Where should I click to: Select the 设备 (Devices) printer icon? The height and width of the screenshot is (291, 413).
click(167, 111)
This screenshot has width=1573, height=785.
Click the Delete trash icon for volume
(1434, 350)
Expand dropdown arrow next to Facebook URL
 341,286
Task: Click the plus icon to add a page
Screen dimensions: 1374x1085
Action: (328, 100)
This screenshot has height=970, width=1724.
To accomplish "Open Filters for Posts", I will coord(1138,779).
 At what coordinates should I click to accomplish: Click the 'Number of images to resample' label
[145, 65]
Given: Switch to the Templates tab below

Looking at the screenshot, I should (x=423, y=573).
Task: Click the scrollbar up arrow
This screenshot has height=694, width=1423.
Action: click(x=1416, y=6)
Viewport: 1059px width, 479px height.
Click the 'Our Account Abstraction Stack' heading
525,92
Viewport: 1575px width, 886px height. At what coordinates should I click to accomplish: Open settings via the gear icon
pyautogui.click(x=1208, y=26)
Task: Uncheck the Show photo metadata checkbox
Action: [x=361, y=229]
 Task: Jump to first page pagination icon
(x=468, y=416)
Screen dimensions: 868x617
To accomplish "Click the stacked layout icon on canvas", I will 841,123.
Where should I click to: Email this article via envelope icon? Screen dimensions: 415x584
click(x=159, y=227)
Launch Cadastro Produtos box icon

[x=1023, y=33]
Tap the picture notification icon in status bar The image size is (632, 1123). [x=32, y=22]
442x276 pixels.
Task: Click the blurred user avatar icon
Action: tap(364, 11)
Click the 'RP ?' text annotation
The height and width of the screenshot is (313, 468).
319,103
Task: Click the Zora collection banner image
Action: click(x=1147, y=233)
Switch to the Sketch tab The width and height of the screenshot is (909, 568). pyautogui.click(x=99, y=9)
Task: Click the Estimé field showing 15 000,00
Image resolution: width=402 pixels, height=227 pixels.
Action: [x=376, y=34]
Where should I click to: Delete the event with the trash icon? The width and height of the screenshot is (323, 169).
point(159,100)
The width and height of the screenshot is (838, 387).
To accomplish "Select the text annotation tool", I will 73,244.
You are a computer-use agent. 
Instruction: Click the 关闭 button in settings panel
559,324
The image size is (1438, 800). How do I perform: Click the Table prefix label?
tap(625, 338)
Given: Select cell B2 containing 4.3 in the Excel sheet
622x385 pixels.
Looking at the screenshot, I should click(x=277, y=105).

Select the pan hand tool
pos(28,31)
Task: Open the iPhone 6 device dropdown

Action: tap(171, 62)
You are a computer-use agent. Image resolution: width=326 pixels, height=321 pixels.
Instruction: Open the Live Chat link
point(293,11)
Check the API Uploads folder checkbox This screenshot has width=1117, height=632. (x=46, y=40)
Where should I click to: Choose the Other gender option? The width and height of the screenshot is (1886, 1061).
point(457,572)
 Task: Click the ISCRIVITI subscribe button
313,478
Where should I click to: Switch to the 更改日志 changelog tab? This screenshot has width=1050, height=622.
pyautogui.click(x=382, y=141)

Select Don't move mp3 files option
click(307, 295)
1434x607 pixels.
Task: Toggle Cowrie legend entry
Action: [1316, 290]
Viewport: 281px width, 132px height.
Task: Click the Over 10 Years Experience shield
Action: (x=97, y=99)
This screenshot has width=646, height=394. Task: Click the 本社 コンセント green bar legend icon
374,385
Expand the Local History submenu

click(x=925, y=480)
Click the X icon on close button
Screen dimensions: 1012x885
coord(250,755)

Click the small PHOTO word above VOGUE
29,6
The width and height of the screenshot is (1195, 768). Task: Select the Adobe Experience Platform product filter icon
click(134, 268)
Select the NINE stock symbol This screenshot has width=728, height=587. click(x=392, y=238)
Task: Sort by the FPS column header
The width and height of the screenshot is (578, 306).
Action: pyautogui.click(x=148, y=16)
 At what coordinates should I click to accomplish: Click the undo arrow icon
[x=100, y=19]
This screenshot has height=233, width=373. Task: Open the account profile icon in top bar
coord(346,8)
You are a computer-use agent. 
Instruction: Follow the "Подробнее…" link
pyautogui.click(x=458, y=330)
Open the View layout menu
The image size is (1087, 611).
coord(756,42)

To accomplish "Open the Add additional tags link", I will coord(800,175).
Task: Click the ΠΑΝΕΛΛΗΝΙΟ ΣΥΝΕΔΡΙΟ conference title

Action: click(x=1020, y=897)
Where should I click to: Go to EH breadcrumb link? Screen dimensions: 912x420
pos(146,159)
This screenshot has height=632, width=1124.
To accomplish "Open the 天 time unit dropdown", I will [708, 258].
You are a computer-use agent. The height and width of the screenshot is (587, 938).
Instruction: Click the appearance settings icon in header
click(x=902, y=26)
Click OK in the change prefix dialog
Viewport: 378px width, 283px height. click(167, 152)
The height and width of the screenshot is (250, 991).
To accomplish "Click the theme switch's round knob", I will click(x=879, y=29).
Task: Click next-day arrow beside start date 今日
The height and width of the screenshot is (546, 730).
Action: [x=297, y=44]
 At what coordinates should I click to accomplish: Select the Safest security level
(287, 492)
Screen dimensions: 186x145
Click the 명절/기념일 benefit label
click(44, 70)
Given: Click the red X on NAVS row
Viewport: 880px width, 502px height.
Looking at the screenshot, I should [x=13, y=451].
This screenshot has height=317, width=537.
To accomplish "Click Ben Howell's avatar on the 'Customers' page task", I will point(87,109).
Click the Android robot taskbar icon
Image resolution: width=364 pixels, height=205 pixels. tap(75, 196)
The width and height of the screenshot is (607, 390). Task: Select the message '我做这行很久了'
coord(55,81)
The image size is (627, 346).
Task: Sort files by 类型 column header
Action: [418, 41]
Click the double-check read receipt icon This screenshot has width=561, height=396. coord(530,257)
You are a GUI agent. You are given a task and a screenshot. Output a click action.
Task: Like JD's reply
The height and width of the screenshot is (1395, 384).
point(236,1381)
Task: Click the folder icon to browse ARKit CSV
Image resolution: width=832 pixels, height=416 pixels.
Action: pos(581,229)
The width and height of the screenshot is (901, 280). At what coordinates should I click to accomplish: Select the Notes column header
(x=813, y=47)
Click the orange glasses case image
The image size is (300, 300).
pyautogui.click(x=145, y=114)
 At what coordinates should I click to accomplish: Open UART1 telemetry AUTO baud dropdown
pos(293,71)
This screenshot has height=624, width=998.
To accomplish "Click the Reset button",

▶ [What to work on]: Can you give all the data above again, swapping every "Screen dimensions" for "Screen size" and leaving everything else unchanged?

▶ [Result of this task]:
Where should I click to: Select the 设备 (Devices) printer icon? The height and width of the screenshot is (291, 413).
click(167, 111)
This screenshot has width=1573, height=785.
Click the Delete trash icon for volume
(1434, 350)
Expand dropdown arrow next to Facebook URL
 341,286
Task: Click the plus icon to add a page
Screen size: 1374x1085
Action: (328, 100)
This screenshot has height=970, width=1724.
To accomplish "Open Filters for Posts", I will coord(1138,779).
 At what coordinates should I click to accomplish: Click the 'Number of images to resample' label
[145, 65]
Given: Switch to the Templates tab below

Looking at the screenshot, I should (x=423, y=573).
Task: Click the scrollbar up arrow
This screenshot has height=694, width=1423.
Action: click(x=1416, y=6)
Viewport: 1059px width, 479px height.
Click the 'Our Account Abstraction Stack' heading
525,92
Viewport: 1575px width, 886px height. At what coordinates should I click to accomplish: Open settings via the gear icon
pyautogui.click(x=1208, y=26)
Task: Uncheck the Show photo metadata checkbox
Action: [x=361, y=229]
 Task: Jump to first page pagination icon
(x=468, y=416)
Screen size: 868x617
To accomplish "Click the stacked layout icon on canvas", I will 841,123.
Where should I click to: Email this article via envelope icon? Screen size: 415x584
click(x=159, y=227)
Launch Cadastro Produtos box icon

[x=1023, y=33]
Tap the picture notification icon in status bar The image size is (632, 1123). [x=32, y=22]
442x276 pixels.
Task: Click the blurred user avatar icon
Action: tap(364, 11)
Click the 'RP ?' text annotation
The height and width of the screenshot is (313, 468).
319,103
Task: Click the Zora collection banner image
Action: click(x=1147, y=233)
Switch to the Sketch tab The width and height of the screenshot is (909, 568). pyautogui.click(x=99, y=9)
Task: Click the Estimé field showing 15 000,00
Image resolution: width=402 pixels, height=227 pixels.
Action: [x=376, y=34]
Where should I click to: Delete the event with the trash icon? The width and height of the screenshot is (323, 169).
point(159,100)
The width and height of the screenshot is (838, 387).
To accomplish "Select the text annotation tool", I will 73,244.
You are a computer-use agent. 
Instruction: Click the 关闭 button in settings panel
559,324
The image size is (1438, 800). How do I perform: Click the Table prefix label?
tap(625, 338)
Given: Select cell B2 containing 4.3 in the Excel sheet
622x385 pixels.
Looking at the screenshot, I should click(x=277, y=105).

Select the pan hand tool
pos(28,31)
Task: Open the iPhone 6 device dropdown

Action: tap(171, 62)
You are a computer-use agent. Image resolution: width=326 pixels, height=321 pixels.
Instruction: Open the Live Chat link
point(293,11)
Check the API Uploads folder checkbox This screenshot has width=1117, height=632. (x=46, y=40)
Where should I click to: Choose the Other gender option? The width and height of the screenshot is (1886, 1061).
point(457,572)
 Task: Click the ISCRIVITI subscribe button
313,478
Where should I click to: Switch to the 更改日志 changelog tab? This screenshot has width=1050, height=622.
pyautogui.click(x=382, y=141)

Select Don't move mp3 files option
click(307, 295)
1434x607 pixels.
Task: Toggle Cowrie legend entry
Action: [1316, 290]
Viewport: 281px width, 132px height.
Task: Click the Over 10 Years Experience shield
Action: (x=97, y=99)
This screenshot has width=646, height=394. Task: Click the 本社 コンセント green bar legend icon
374,385
Expand the Local History submenu

click(x=925, y=480)
Click the X icon on close button
Screen size: 1012x885
coord(250,755)

Click the small PHOTO word above VOGUE
29,6
The width and height of the screenshot is (1195, 768). Task: Select the Adobe Experience Platform product filter icon
click(134, 268)
Select the NINE stock symbol This screenshot has width=728, height=587. click(x=392, y=238)
Task: Sort by the FPS column header
The width and height of the screenshot is (578, 306).
Action: pyautogui.click(x=148, y=16)
 At what coordinates should I click to accomplish: Click the undo arrow icon
[x=100, y=19]
This screenshot has height=233, width=373. Task: Open the account profile icon in top bar
coord(346,8)
You are a computer-use agent. 
Instruction: Follow the "Подробнее…" link
pyautogui.click(x=458, y=330)
Open the View layout menu
The image size is (1087, 611).
coord(756,42)

To accomplish "Open the Add additional tags link", I will coord(800,175).
Task: Click the ΠΑΝΕΛΛΗΝΙΟ ΣΥΝΕΔΡΙΟ conference title

Action: click(x=1020, y=897)
Where should I click to: Go to EH breadcrumb link? Screen size: 912x420
pos(146,159)
This screenshot has height=632, width=1124.
To accomplish "Open the 天 time unit dropdown", I will [708, 258].
You are a computer-use agent. The height and width of the screenshot is (587, 938).
Instruction: Click the appearance settings icon in header
click(x=902, y=26)
Click OK in the change prefix dialog
Viewport: 378px width, 283px height. click(167, 152)
The height and width of the screenshot is (250, 991).
To accomplish "Click the theme switch's round knob", I will click(x=879, y=29).
Task: Click next-day arrow beside start date 今日
The height and width of the screenshot is (546, 730).
Action: [x=297, y=44]
 At what coordinates should I click to accomplish: Select the Safest security level
(287, 492)
Screen size: 186x145
Click the 명절/기념일 benefit label
click(44, 70)
Given: Click the red X on NAVS row
Viewport: 880px width, 502px height.
Looking at the screenshot, I should [x=13, y=451].
This screenshot has height=317, width=537.
To accomplish "Click Ben Howell's avatar on the 'Customers' page task", I will point(87,109).
Click the Android robot taskbar icon
Image resolution: width=364 pixels, height=205 pixels. tap(75, 196)
The width and height of the screenshot is (607, 390). Task: Select the message '我做这行很久了'
coord(55,81)
The image size is (627, 346).
Task: Sort files by 类型 column header
Action: [418, 41]
Click the double-check read receipt icon This screenshot has width=561, height=396. coord(530,257)
You are a GUI agent. You are given a task and a screenshot. Output a click action.
Task: Like JD's reply
The height and width of the screenshot is (1395, 384).
point(236,1381)
Task: Click the folder icon to browse ARKit CSV
Image resolution: width=832 pixels, height=416 pixels.
Action: pos(581,229)
The width and height of the screenshot is (901, 280). At what coordinates should I click to accomplish: Select the Notes column header
(x=813, y=47)
Click the orange glasses case image
The image size is (300, 300).
pyautogui.click(x=145, y=114)
 At what coordinates should I click to accomplish: Open UART1 telemetry AUTO baud dropdown
pos(293,71)
This screenshot has height=624, width=998.
To accomplish "Click the Reset button",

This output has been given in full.